» WHAT TO WORK ON
Copy out the data below from the line containing "Task: Open the hamburger navigation menu" to the line containing "Instruction: Expand the", both lines included, with all images left out.

» DATA EXTRACT
------------

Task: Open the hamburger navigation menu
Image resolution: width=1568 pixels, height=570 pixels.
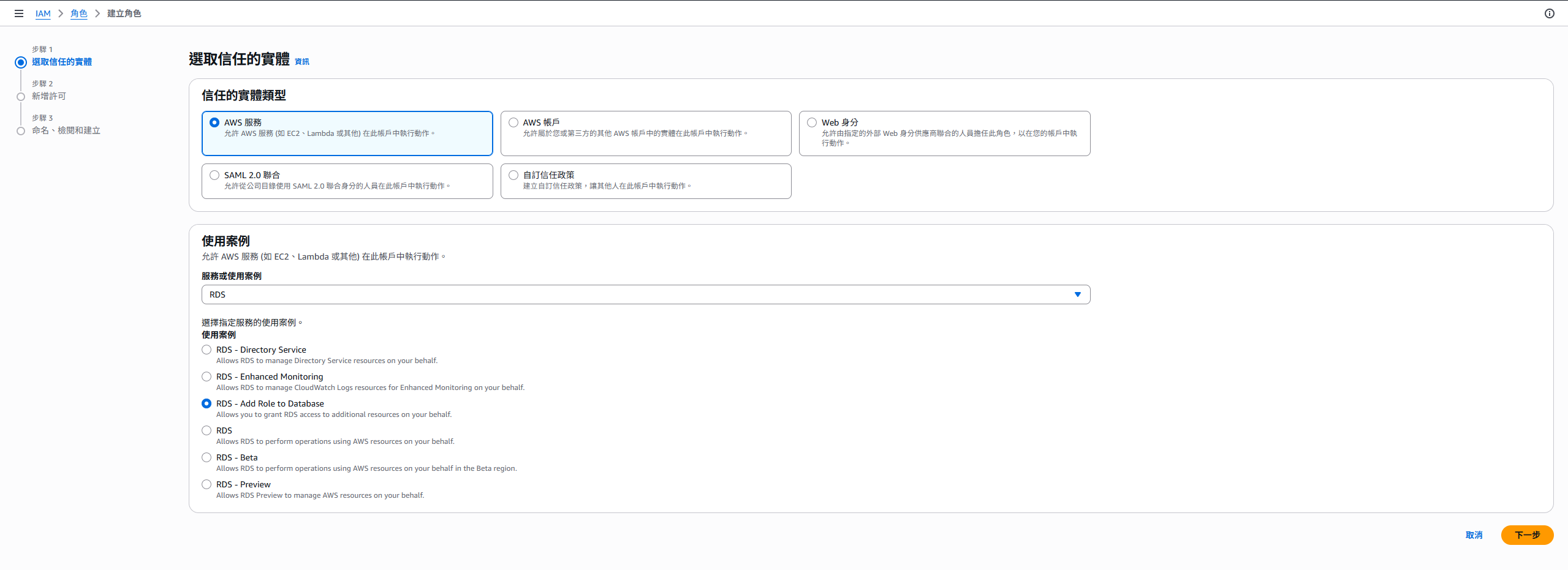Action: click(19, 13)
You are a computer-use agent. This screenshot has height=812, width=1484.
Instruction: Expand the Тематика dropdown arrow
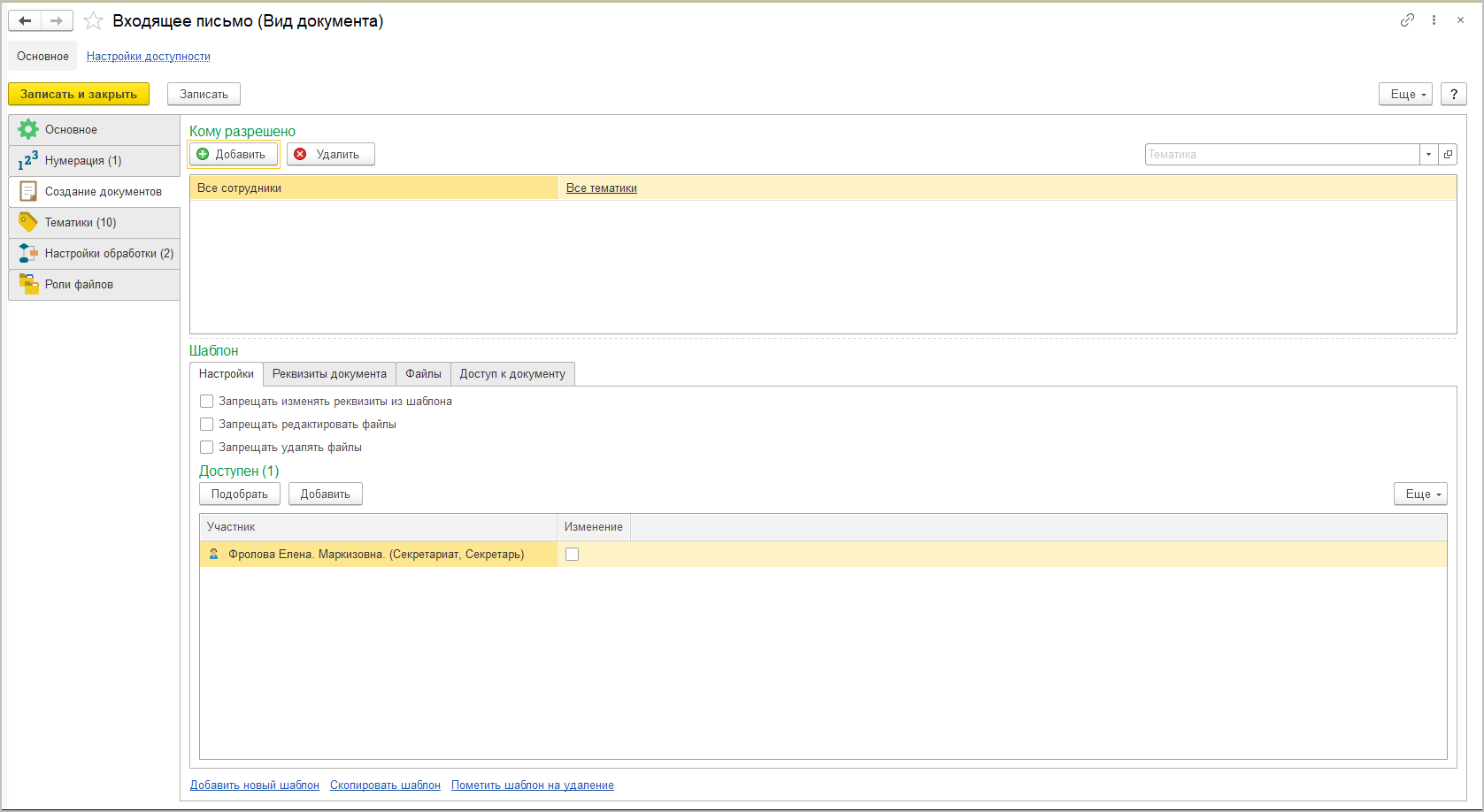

------------

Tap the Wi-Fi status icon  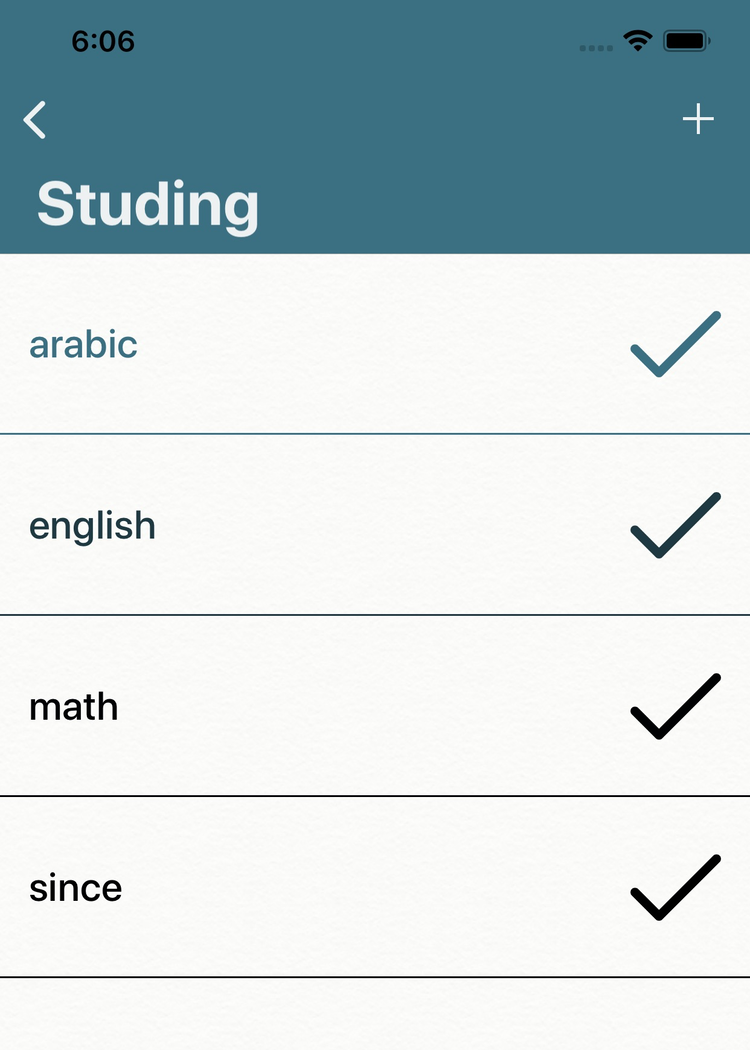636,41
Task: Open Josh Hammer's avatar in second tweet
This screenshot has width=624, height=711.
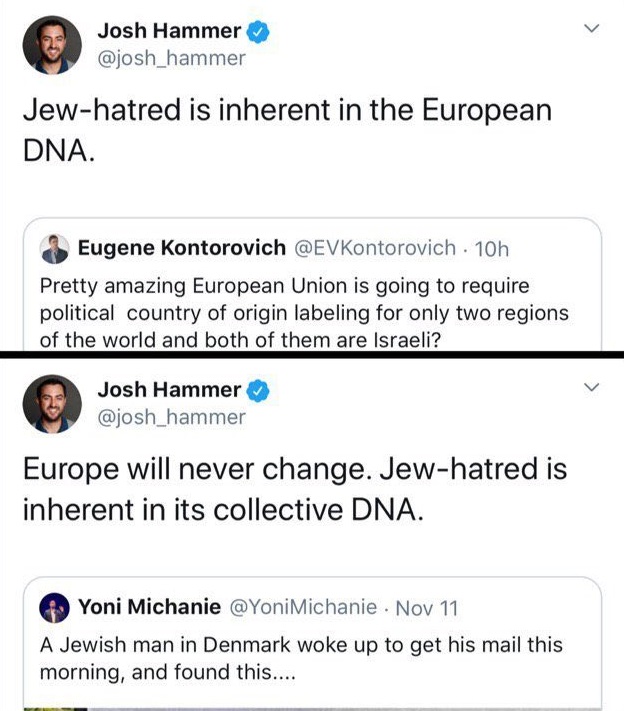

------------

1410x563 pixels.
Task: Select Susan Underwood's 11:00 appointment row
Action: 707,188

------------

» WRITTEN SOLUTION
Task: Open the hamburger navigation menu
Image resolution: width=1568 pixels, height=570 pixels.
Action: click(19, 13)
You are a computer-use agent. This screenshot has height=812, width=1484.
Instruction: Expand the Тематика dropdown arrow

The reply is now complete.